Monday, October 22, 2001
Columbus welcomes gays
Census shows population growing fast; jobs, culture cited
The Associated Press
COLUMBUS Franklin County has gained a reputation as being more friendly toward homosexuals than many other areas, and that attitude is reflected in the latest federal population figures.
The county has at least 3,241 gay households, according to the 2000 U.S. Census. That number represents a 263 percent increase from 1990, much higher than the increase reported in any other Ohio county.
The total undoubtedly is larger, but the Census figure represents only people willing to report their status and doesn't include gay people who live alone.
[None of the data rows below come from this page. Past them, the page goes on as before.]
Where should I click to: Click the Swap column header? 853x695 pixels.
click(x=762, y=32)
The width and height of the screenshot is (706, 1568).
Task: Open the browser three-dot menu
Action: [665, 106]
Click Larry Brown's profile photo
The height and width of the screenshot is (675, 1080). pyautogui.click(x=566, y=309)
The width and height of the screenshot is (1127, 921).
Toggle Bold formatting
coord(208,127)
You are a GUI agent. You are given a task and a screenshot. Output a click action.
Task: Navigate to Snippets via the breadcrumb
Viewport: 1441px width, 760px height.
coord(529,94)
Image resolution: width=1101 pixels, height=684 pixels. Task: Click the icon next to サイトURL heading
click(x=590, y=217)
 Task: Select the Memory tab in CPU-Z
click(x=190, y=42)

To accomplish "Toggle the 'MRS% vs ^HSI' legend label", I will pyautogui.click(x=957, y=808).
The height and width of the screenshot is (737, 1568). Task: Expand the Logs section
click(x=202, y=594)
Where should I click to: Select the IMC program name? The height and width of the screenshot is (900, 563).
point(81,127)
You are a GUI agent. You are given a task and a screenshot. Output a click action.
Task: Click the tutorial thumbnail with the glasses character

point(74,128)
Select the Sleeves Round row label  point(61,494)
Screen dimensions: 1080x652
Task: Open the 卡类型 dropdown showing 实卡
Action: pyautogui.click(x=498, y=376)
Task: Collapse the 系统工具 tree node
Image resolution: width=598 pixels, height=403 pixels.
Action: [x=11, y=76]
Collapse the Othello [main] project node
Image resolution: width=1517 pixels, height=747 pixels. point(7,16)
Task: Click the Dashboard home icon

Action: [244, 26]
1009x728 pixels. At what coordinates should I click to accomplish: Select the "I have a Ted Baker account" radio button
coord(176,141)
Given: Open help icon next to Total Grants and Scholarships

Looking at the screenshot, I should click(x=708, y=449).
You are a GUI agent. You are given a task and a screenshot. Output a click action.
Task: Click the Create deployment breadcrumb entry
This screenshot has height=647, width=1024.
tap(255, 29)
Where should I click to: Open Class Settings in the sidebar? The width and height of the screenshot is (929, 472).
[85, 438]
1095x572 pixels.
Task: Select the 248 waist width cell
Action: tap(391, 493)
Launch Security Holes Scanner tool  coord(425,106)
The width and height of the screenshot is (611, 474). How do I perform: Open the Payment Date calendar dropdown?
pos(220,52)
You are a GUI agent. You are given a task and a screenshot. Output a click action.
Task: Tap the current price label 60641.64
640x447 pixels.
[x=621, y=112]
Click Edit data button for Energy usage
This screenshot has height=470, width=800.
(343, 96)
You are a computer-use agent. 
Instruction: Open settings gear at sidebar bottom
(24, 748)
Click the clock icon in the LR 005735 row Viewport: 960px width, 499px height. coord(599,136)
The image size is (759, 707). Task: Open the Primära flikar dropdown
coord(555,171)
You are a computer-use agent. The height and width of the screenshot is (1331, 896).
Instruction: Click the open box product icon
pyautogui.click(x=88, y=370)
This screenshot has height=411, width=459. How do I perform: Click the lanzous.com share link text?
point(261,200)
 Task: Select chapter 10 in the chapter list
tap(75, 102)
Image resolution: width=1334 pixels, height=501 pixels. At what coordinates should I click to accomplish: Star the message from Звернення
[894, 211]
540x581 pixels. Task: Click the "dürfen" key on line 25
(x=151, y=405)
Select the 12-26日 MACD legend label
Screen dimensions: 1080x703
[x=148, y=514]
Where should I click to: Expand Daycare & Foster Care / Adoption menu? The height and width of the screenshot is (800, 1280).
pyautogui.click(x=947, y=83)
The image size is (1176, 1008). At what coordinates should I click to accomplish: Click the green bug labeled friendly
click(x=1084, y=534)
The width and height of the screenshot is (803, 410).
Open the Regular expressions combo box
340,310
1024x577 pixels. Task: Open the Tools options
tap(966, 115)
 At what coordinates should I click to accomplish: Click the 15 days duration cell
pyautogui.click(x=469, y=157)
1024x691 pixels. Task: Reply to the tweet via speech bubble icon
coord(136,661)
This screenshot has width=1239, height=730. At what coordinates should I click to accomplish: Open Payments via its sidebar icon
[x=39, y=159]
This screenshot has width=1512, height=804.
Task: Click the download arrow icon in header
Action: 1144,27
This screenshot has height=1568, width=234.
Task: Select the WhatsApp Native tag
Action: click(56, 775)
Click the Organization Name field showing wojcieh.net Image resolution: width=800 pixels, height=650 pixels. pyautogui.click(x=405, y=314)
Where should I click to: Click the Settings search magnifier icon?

Most of those households are in Columbus, which ranks 18th nationwide in the number of same-sex, domestic-partner households.
But amid the tolerance, there are exceptions.
More than 200 reports of anti-gay incidents ranging from vandalism to assaults were filed last year with the Columbus Division of Police. Rhonda Rivera, a 63-year-old gay pioneer, said she is proud of how far Columbus has come in 20 years.
I think Columbus is gay-friendly, said Ms. Rivera, who now lives in New Mexico. Truthfully, most big cities are nowadays. University towns are better; there's a more enlightened, flexible approach to life.
Columbus has gay bowling leagues, gay dancing, bridge clubs, motorcycle clubs, car clubs. You know Americans; they organize everything. Every kind of club you can think of, there's a subgroup in the community, she said in a story published Sunday in the Columbus Dispatch.
Diverse jobs, civil-service protection and large companies make Columbus appealing, said attorney Elliot Fishman.
Columbus is a great haven for gays and lesbians to live in, Mr. Fishman said. San Francisco is a mecca, but there's a lot here for a gay tourist to do.